Having a large brain was useful to our ancestors, allowing them to plan and to forecast and to cooperate and to invent; and it just so happens that a large brain also allowed them to make art. Stephen Pinker suggested something similar, if more disparagingly, when he described the brain as a “toolbox” which, in addition to promoting survival and reproduction, “can be used to assemble Sunday afternoon projects of dubious adaptive significance.”Brian Boyd, a biographer of Vladimir Nabokov, suggested that art served as a kind of mental calisthenics – not exactly related to evolution, but helpful:
Art, then, can be defined as the calisthenics of pattern-finding. “Just as animal physical play refines performance, flexibility, and efficiency in key behaviors,” Boyd writes, “so human art refines our performance in our key perceptual and cognitive modes, in sight (the visual arts), sound (music), and social cognition (story). These three modes of art, I propose, are adaptations ... they show evidence of special design in humans, design that offers survival and especially reproductive advantages.”Boyd and I.A. Richards before him, thought that creating and appreciating art was a process of recognizing patterns. Deciphering Shakespeare’s Sonnets, for example, was a valuable exercise:
If pattern is good for us, and if Shakespeare’s sonnets contain many patterns, then Shakespeare’s sonnets are good for us. Boyd’s concern in his book is to prove the minor premise, which is easy to do, and which he does intelligently and well. Like Helen Vendler in her commentaries on Shakespeare’s sonnets, Boyd emphasizes the verbal texture of the poems, the play with sounds and images, the parallels and the oppositions between different sonnetsMark Pagel in Wired For Culture, suggests another theory – that art is part of a culture which defines societies, gives them a visible and recognizable emblem. Art is, therefore, evolutionary because without art and culture nationalism would not be possible.

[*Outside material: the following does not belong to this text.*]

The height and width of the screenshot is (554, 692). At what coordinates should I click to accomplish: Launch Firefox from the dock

Culture in the first sense—works of art, music, and literature—is therefore able to justify itself as part of culture in the second sense, the sum total of practices and beliefs that define the particular way of being of a group of people. The first kind of culture gives us paintings, the second gives us patriotism; and while paintings are not obviously adaptive, patriotism is.Finally Kirsch discusses – and dismisses – the work of Eric R. Kandel (The Art of Insight), a neurobiologist who describes how the brain functions to perceive art, but who offers nothing in the way of explanation why art is important.

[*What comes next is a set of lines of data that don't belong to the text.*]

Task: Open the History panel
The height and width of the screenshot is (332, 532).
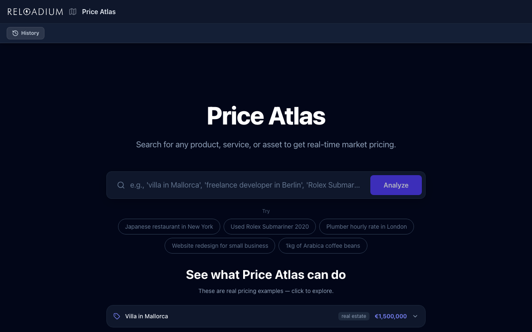Action: click(x=25, y=33)
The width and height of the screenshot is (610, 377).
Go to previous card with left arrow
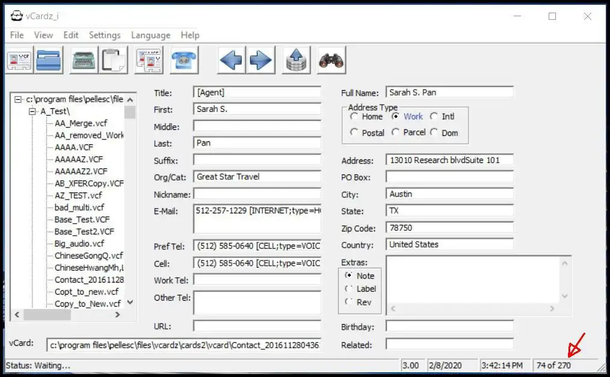point(231,61)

In summary, all of these theories seem reasonable but in the end unconvincing; and perhaps looking for meaning only in evolutionary terms is not the only way to understanding. Many religious philosophers have suggested that art is the highest expression of a God-given soul – it is the spiritual voice rising above the practical, mundane, but necessary noise of survival.
It is easier to accept either one or the other – that is, that art is an important tool for human evolution, or that it is an expression of God within us – than to accept that it is only a ‘spandrel’, in the words of Gould, or the result of Pinker’s Sunday afternoon pastime, accidental and irrelevant human trifles.